- **WHAT TO PRODUCE**
Start the copy at the line containing "You are a computer-use" and run it through the last line of the records. Repeat each line exactly; omit pictures.

- **THE RECORDS**
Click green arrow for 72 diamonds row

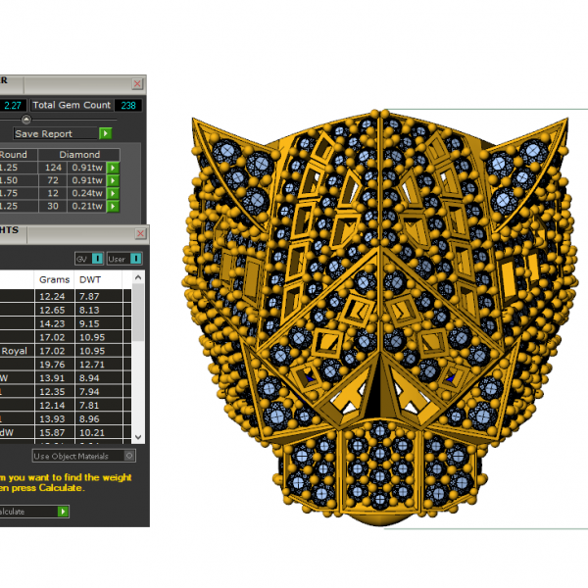[113, 180]
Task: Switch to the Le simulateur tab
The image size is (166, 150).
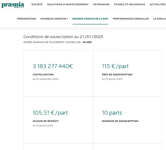Action: tap(160, 19)
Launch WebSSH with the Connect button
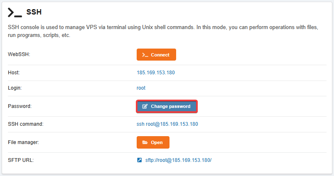The height and width of the screenshot is (176, 334). (x=156, y=55)
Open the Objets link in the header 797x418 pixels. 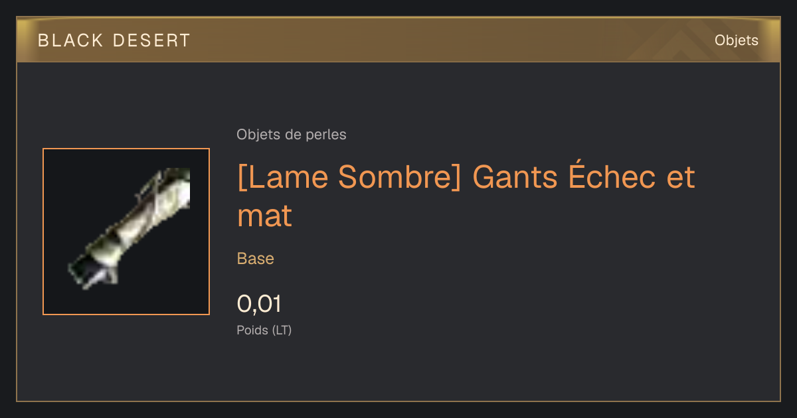tap(736, 40)
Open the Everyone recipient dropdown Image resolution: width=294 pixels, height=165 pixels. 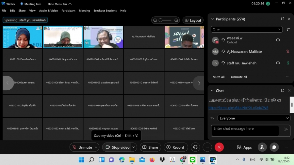(250, 118)
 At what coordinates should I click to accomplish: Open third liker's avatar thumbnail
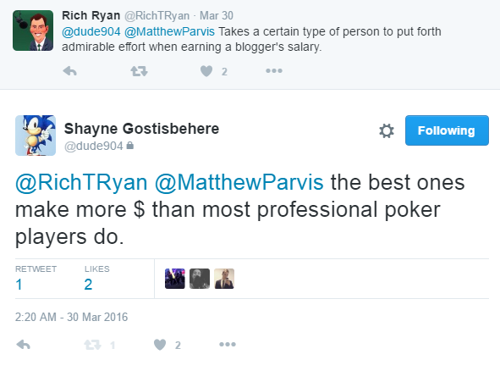(224, 279)
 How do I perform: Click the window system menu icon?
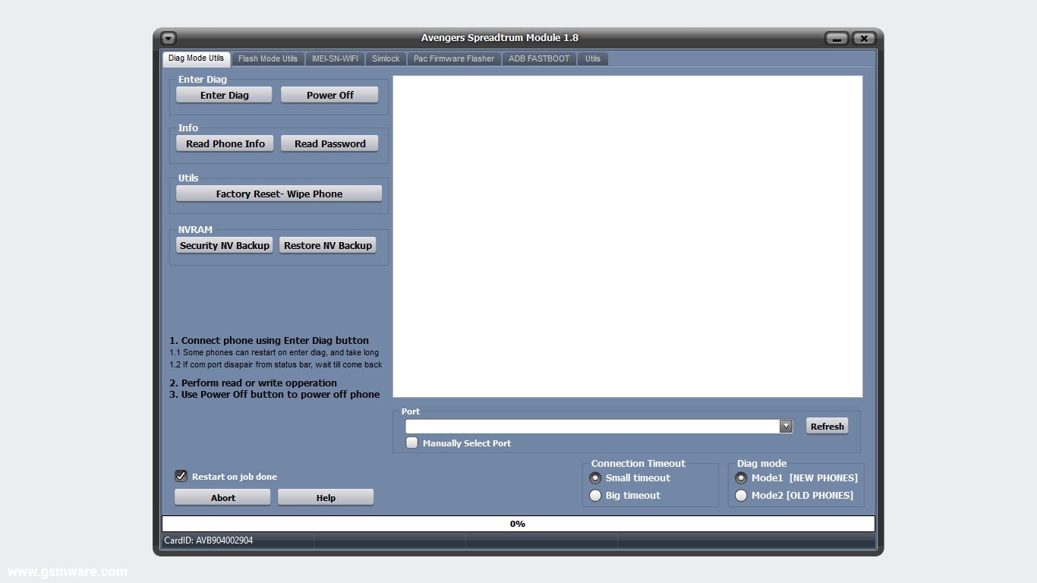168,37
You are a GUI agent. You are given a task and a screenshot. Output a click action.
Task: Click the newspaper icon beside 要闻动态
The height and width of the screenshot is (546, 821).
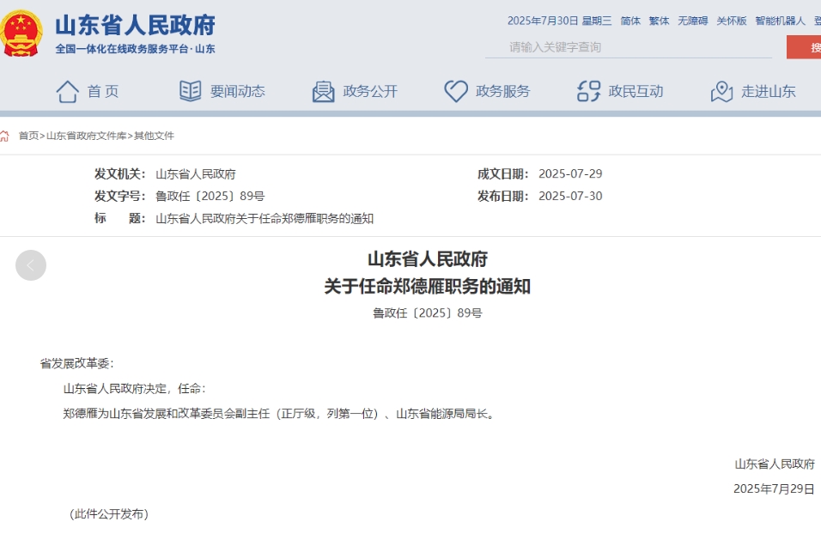pyautogui.click(x=190, y=91)
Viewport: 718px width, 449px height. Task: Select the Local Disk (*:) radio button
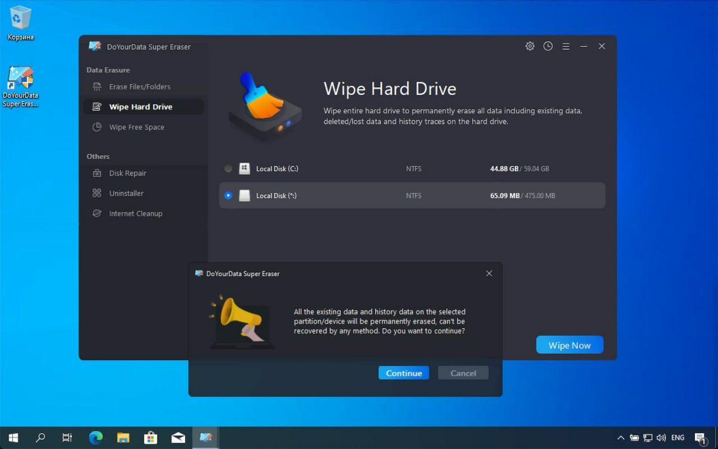(x=228, y=195)
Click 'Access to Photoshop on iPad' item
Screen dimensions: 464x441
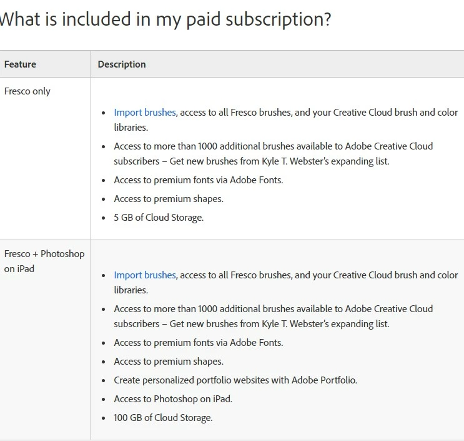pos(173,399)
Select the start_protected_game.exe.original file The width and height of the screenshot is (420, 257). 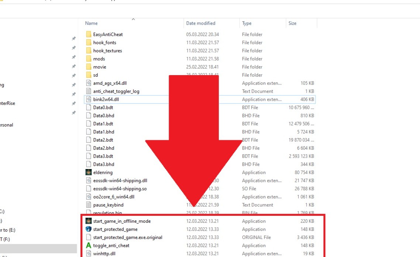(x=127, y=237)
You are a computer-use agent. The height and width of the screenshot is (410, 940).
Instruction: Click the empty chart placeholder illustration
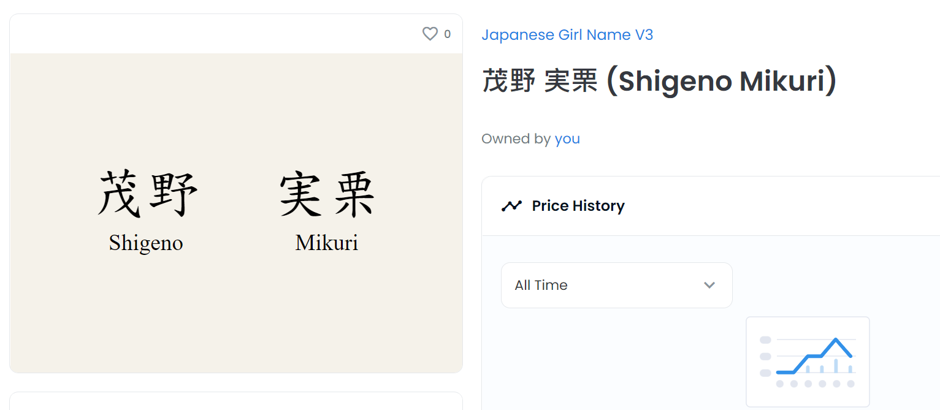808,362
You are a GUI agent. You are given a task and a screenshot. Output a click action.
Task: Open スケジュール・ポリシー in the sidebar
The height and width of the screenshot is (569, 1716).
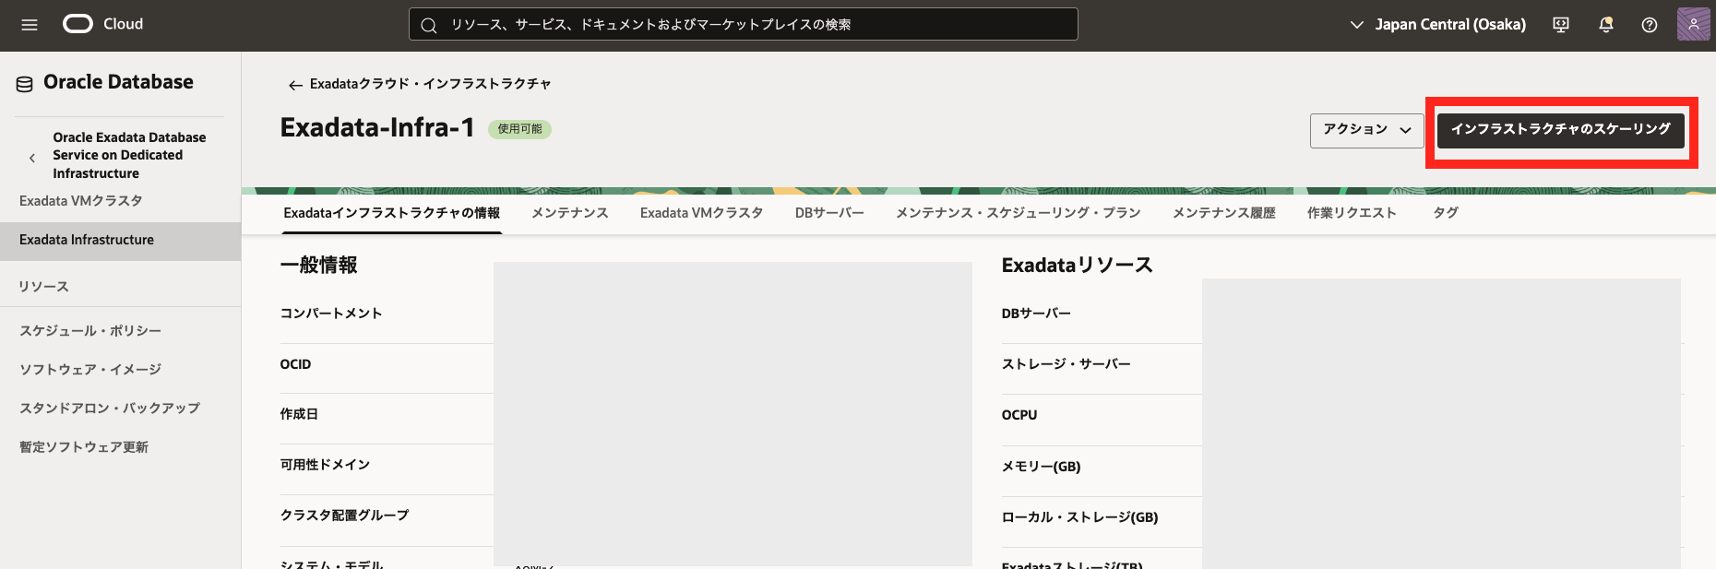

- **SOLUTION TO THE PROBLEM**
You are a computer-use agent. The height and width of the screenshot is (410, 940).
Instruction: Click the empty chart placeholder illustration
808,362
You are a GUI agent. You are given a task and a screenshot. Output a click action.
Task: Open スケジュール・ポリシー in the sidebar
The height and width of the screenshot is (569, 1716).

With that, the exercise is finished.